Big Data and Pharmaceutical Research
Whether it be vaccines, synthetic insulin or simple antihistamines, medicines produced by the pharmaceutical industry play an important role in the treatment of disease. New drug discovery and creation depends on data to assess the viability and effectiveness of treatments. The following companies are using big data to help enhance pharmaceutical companies with research and development.
Location: Durham, North Carolina
IQVIA builds links between analytics, data and technology, so pharmacy leaders can complete faster and more effective clinical research. Besides boasting a dense healthcare database, the company leverages AI and machine learning to pinpoint the ideal patients for specific trials. Pharmacists can then run decentralized trials, compile data with IQVIA’s devices and jumpstart the research and development process.
Location: Santa Clara, California
Although now part of the Cloudera family due to a merger, the Hortonworks data platform continues to help pharmaceutical companies and researchers gain a better view of pharmaceutical data. Because billions of records are integrated and made accessible, companies can answer questions that weren’t possible before. This sparks more effective research for clinical trials, improved safety, faster time to market and better health outcomes.
Location: Iselin, New Jersey (U.S. office)
Innoplexus is the creator of the iPlexus discovery tool that organizes millions of publications, articles, dissertations, thousands of clinical trials, drug profiles and congress articles into a concept-based research platform. The tool helps pharmaceutical companies find the relevant information needed for research and new drug discovery.
Big Data and Health Records
When it comes to healthcare and specifically health insurance, risk is often a large contributing factor in how patients access care. The following are a few examples of companies using big data to gain more insight into risk and ensure accuracy in adjustments.
Location: Fully Remote
Human API streamlines the underwriting process by allowing teams to sift through detailed electronic health records. A health intelligence platform reviews patients’ health backgrounds with automated features and pinpoints any underlying conditions. This workflow reduces the time it takes to complete each application, leading to higher placement rates, larger volumes of applicants and improved customer experiences.

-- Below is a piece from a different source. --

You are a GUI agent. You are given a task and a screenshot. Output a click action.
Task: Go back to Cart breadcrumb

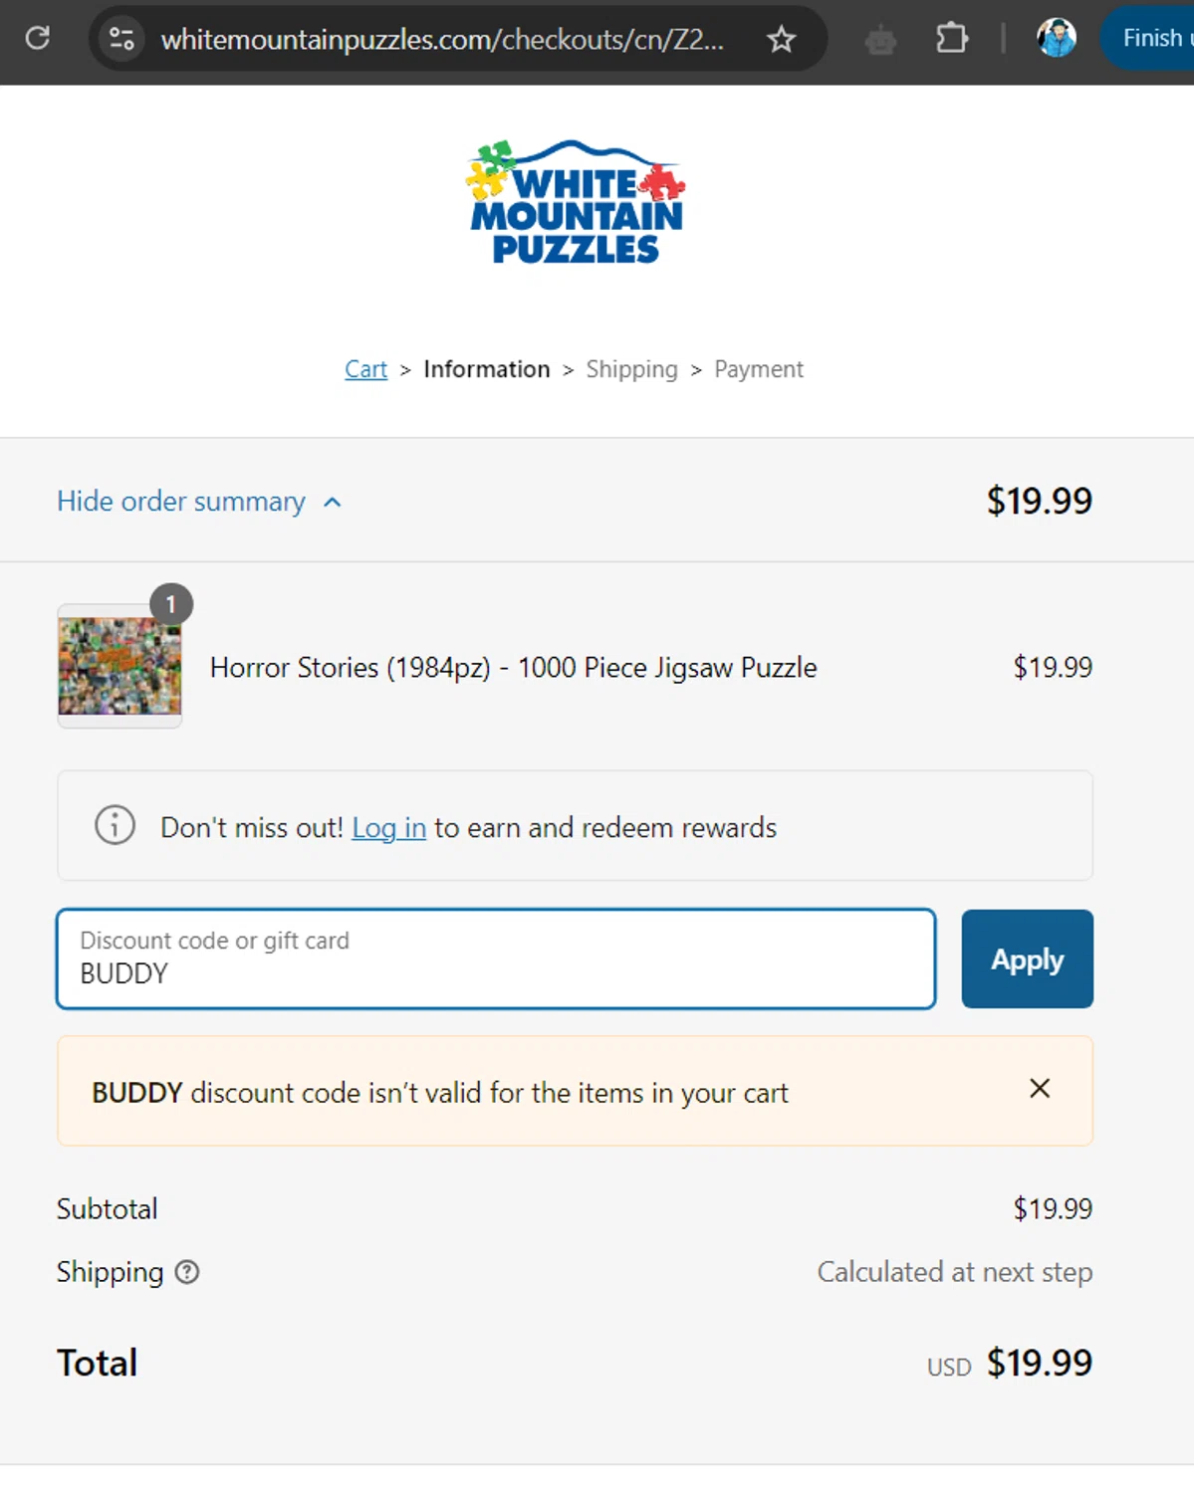pos(365,369)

Location: San Mateo, California
Apixio’s data acquisition technology wrangles medical data from millions of files, claims, PDFs and other health records. With this information, Apixio’s coding application provides more accurate risk adjustment for healthcare providers.
Location: San Mateo, California
Health Fidelity helps healthcare providers and institutions find risks normally concealed in clinical charts. Their technology uses natural language processing to extract 100 percent of data within clinical charts and identify problems in care, assessment and documentation, which provides improved visibility for risk adjustment.